🤸 Custom Wake Words
Train custom wake words in seconds.
Start Free

TLDR: When evaluating wake word accuracy and wake word benchmarks, raw "accuracy" numbers are meaningless without context. Always examine the False Rejection Rate (FRR) at a fixed False Acceptance Rate (FAR), such as one false activation per hour, along with the test methodology. Reliable vendors provide transparent, reproducible benchmark data, including methodology and test conditions, instead of cherry-picked observations.

Why Wake Word Benchmarks Matter

Vendors often advertise "best-in-class" wake word accuracy, but these claims rarely reflect real-world performance. That's why most voice AI demos fail in production. Many factors, e.g., audio quality, environmental noise, microphone distance, and wake word choice, significantly affect the performance. This creates multiple opportunities for vendors to manipulate results. Understanding wake word benchmarks helps you separate marketing hype from actual performance.

Many factors affect wake word engine performance: audio quality, data diversity, environment, methodology, and wake word choice.

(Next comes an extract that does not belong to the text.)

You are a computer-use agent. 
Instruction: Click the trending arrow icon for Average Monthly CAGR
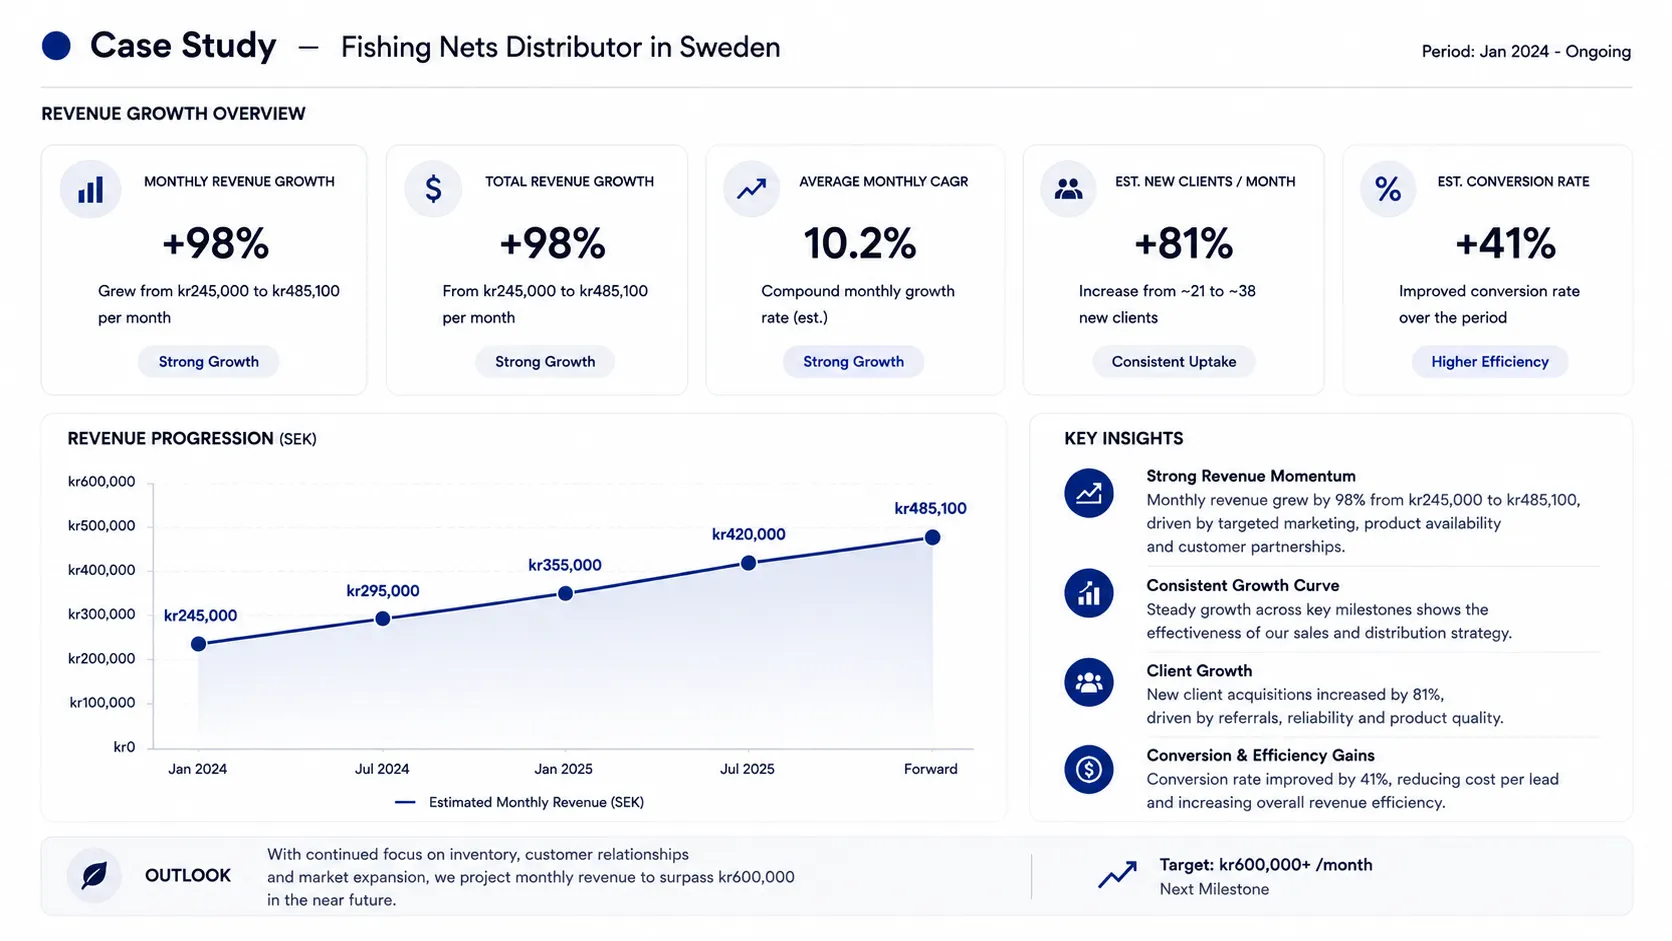[751, 189]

This guide breaks down the most common tricks vendors use to inflate their accuracy scores and teaches you exactly what questions to ask before you trust their claims.

Table of Contents

  1. The "99% Accurate" Trap
  2. Common Vendor Tricks (and How to Spot Them)
  3. 5 Simple Questions to Ask to Verify Vendor Claims
  4. Signs to Watch for
  5. What You Can Do

1. The "99% Accurate" Trap

Let's start with the most common misleading claim: "99% accurate."

What does this even mean?

When a vendor says their wake word engine is "99% accurate," they could mean:

  • 99% of wake word utterances are correctly detected (1% False Rejection Rate)
  • 99% of non-wake-word utterances don't trigger activation (1% False Acceptance Rate)
  • 99% of all audio samples (wake word + non-wake-word) are classified correctly
  • Something else entirely that sounds good when used in marketing

These are completely different metrics with vastly different implications. Let's have an example of two engines that are "99% Accurate."

Engine A with more false activations and fewer misses:

  • False Rejection Rate: 1% (misses 1 out of 100 wake word utterances)
  • False Acceptance Rate: 5 per hour (activates 5 times per hour when it shouldn't)

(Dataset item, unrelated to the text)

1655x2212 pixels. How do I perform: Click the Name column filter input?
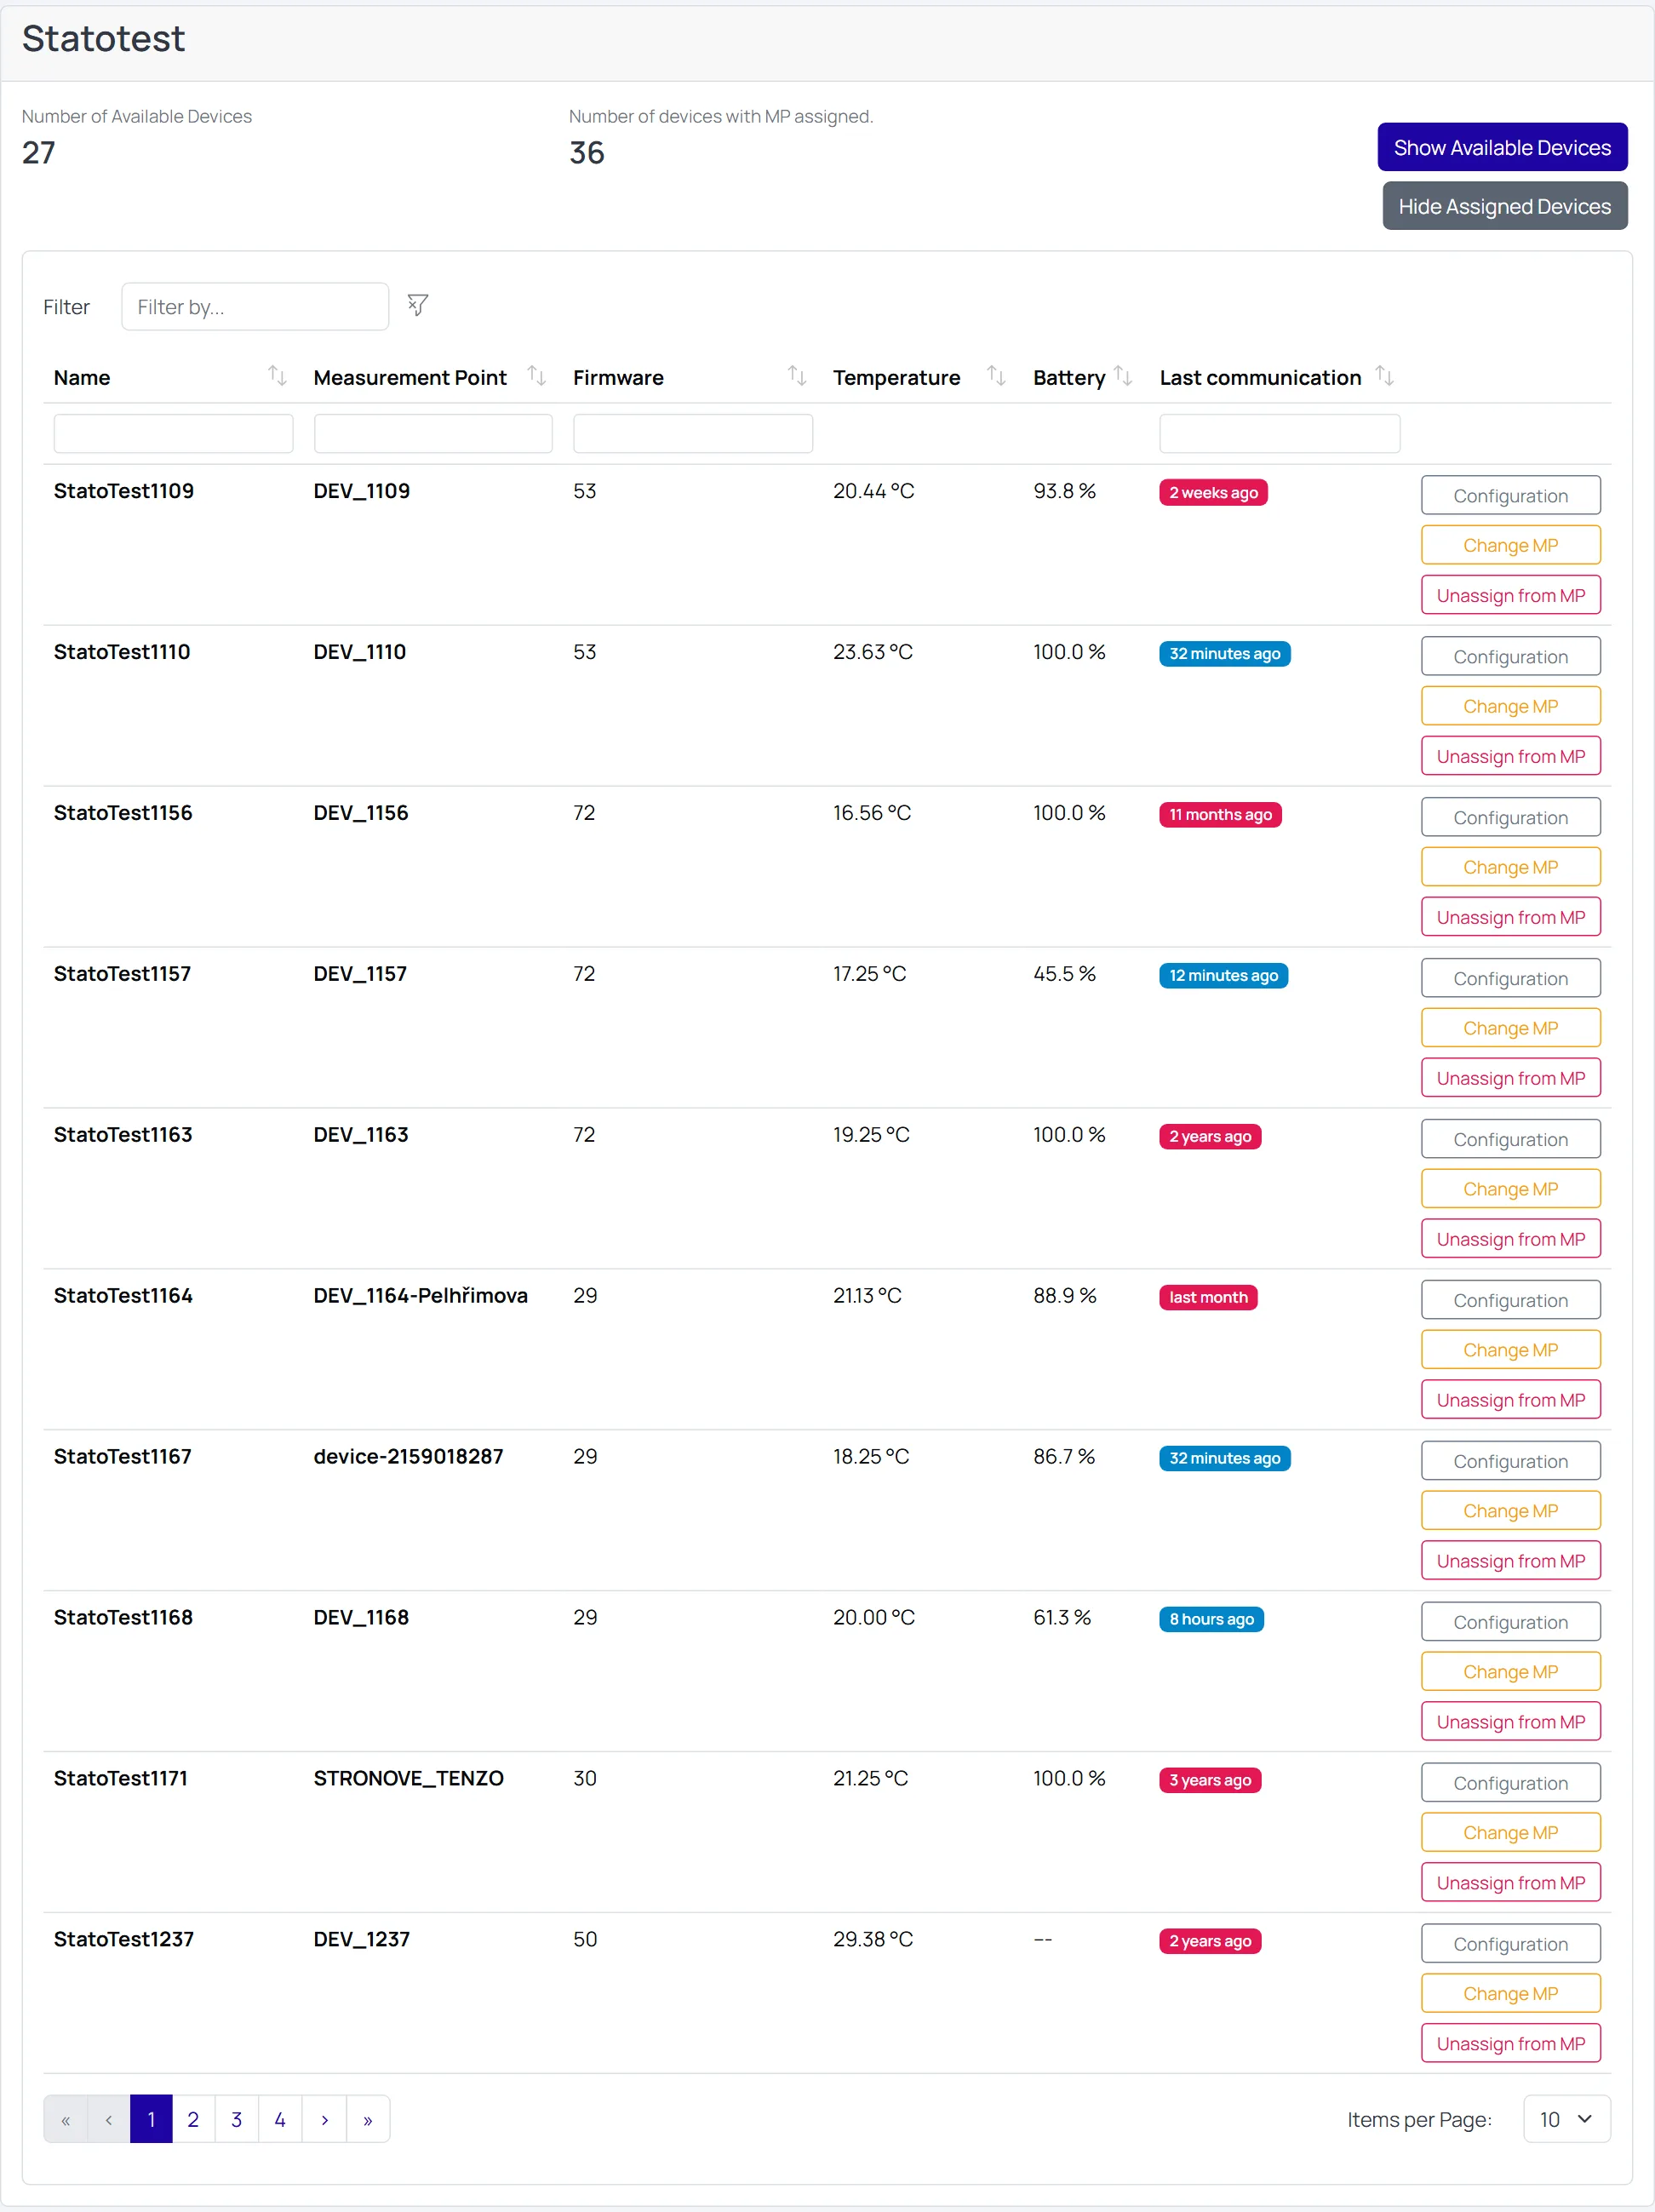click(173, 434)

Engine B with fewer false activations and more misses:

  • False Rejection Rate: 10% (misses 10 out of 100 wake word utterances)
  • False Acceptance Rate: 0.1 per hour (activates once every 10 hours incorrectly)

Both can technically claim "99% accuracy" depending on how they measure it. But their real-world performance is drastically different.

Which wake word engine is better?

It depends on your application. In a noisy factory, missed activations reduce productivity, making Engine A preferable. In automotive applications, false triggers erode user trust, making Engine B the better choice.

Key takeaway: "Accuracy" without context is meaningless.

See Porcupine Wake Word API documentation to change the sensitivity, which determines False Rejection Rate (FRR) and False Acceptance Rate (FAR) trade-offs.


2. Common Vendor Tricks (and How to Spot Them)

1. Testing in Unrealistic Conditions

Testing in quiet studios with clean audio or ideal mic distance inflates wake word detection benchmarks. Even if they claim they add "noise", they may not disclose the SNR (Signal-to-Noise Ratio). A good SNR for speech is 25-30 dB, while anything below 20 dB is considered a noisy environment. Engines do not perform the same at 10 and 19 dB noise levels, although both can be considered a noisy environment.

Key takeaway: Real-world accuracy degrades significantly with increased noise, distance, and reverberation. Always ask vendors to disclose test conditions.

2. Cherry-Picking Test Data

Some common tactics to manipulate test data:

  • Excluding non-native or accented speakers
  • Using the same speakers in training and testing (overfitting)
  • Removing "bad" runs before reporting results

Tip: Test data composition dramatically affects reported accuracy. If test data is not disclosed, question the results.

3. Hiding the Methodology

Some vendors never reveal:

  • How accuracy was calculated
  • The detection threshold used
  • The FRR/FAR trade-off point (i.e., threshold)
  • Test duration (Minimum 10 hours of audio is required for meaningful FAR measurement.)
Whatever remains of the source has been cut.